What you will do
Everything from the line containing "Nashville, TN First" through the line containing "Birmingham, AL First" should be repeated exactly, and nothing else from the data.

- Opening Delimiter -

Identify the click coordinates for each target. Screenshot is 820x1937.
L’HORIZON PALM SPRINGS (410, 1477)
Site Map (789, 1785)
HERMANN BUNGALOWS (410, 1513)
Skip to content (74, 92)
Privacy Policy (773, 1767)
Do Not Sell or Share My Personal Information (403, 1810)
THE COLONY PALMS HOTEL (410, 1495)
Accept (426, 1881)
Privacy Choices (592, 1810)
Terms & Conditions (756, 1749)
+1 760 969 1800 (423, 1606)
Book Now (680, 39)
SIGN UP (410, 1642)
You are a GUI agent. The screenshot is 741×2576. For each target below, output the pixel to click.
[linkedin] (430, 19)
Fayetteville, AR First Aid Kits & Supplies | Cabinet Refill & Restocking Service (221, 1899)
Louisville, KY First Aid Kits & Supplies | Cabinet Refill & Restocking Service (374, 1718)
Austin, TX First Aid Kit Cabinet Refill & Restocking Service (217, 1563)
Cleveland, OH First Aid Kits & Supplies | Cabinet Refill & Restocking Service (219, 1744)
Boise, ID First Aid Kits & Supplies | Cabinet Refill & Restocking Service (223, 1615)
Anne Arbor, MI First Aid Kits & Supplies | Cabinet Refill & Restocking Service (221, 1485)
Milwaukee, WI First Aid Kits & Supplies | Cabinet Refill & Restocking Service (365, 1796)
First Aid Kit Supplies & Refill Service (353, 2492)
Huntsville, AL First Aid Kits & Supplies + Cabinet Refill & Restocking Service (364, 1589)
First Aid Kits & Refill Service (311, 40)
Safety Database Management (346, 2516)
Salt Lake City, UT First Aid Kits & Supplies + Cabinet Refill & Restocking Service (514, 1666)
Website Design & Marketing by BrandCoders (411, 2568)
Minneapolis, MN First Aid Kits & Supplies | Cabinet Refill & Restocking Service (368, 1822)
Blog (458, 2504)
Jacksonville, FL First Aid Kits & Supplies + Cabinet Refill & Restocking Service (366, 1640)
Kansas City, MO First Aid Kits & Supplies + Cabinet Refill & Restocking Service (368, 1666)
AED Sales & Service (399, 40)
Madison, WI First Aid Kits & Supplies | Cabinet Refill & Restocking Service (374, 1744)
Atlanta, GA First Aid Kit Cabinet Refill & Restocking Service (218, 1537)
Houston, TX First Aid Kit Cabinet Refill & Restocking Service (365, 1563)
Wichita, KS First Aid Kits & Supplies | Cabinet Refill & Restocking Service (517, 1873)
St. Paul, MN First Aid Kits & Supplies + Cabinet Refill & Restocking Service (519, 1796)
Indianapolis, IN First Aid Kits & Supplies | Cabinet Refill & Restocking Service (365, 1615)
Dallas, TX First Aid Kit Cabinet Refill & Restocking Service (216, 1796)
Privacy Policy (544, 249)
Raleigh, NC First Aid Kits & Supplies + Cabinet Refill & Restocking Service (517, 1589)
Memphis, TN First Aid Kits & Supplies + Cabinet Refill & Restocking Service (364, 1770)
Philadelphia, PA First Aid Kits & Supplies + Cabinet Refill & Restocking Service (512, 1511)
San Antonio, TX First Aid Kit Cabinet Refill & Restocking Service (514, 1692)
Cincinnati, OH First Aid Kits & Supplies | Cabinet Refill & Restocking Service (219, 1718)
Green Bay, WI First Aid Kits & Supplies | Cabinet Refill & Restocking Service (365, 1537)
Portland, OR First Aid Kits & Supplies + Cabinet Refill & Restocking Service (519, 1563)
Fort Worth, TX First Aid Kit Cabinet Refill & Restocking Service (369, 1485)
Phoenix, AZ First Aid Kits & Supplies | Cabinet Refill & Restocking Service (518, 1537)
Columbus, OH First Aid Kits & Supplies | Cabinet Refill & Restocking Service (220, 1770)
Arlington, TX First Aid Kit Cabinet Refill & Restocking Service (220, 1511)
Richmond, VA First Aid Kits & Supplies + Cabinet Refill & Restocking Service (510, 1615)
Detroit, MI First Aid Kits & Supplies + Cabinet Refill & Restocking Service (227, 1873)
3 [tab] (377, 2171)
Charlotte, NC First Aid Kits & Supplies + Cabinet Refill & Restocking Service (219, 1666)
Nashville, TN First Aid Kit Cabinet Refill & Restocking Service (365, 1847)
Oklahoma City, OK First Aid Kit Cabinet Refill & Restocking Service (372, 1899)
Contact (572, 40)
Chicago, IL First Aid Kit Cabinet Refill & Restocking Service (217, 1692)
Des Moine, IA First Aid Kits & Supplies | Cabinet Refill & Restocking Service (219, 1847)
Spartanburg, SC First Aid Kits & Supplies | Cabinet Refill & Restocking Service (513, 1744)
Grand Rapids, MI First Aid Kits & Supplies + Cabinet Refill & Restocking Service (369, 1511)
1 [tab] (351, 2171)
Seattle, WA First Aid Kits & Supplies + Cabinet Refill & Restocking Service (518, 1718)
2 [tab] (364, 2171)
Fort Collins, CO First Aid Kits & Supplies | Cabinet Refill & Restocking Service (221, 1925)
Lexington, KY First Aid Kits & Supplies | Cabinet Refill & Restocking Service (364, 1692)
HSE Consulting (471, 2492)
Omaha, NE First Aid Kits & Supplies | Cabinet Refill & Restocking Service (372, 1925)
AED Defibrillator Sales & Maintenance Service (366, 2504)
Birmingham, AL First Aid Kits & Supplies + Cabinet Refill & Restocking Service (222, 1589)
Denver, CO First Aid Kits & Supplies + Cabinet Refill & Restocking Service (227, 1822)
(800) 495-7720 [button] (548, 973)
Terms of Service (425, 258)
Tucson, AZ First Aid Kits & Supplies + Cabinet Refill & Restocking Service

- Closing Delimiter -

Final answer
Nashville, TN First Aid Kit Cabinet Refill & Restocking Service (365, 1847)
Oklahoma City, OK First Aid Kit Cabinet Refill & Restocking Service (372, 1899)
Contact (572, 40)
Chicago, IL First Aid Kit Cabinet Refill & Restocking Service (217, 1692)
Des Moine, IA First Aid Kits & Supplies | Cabinet Refill & Restocking Service (219, 1847)
Spartanburg, SC First Aid Kits & Supplies | Cabinet Refill & Restocking Service (513, 1744)
Grand Rapids, MI First Aid Kits & Supplies + Cabinet Refill & Restocking Service (369, 1511)
1 [tab] (351, 2171)
Seattle, WA First Aid Kits & Supplies + Cabinet Refill & Restocking Service (518, 1718)
2 [tab] (364, 2171)
Fort Collins, CO First Aid Kits & Supplies | Cabinet Refill & Restocking Service (221, 1925)
Lexington, KY First Aid Kits & Supplies | Cabinet Refill & Restocking Service (364, 1692)
HSE Consulting (471, 2492)
Omaha, NE First Aid Kits & Supplies | Cabinet Refill & Restocking Service (372, 1925)
AED Defibrillator Sales & Maintenance Service (366, 2504)
Birmingham, AL First Aid Kits & Supplies + Cabinet Refill & Restocking Service (222, 1589)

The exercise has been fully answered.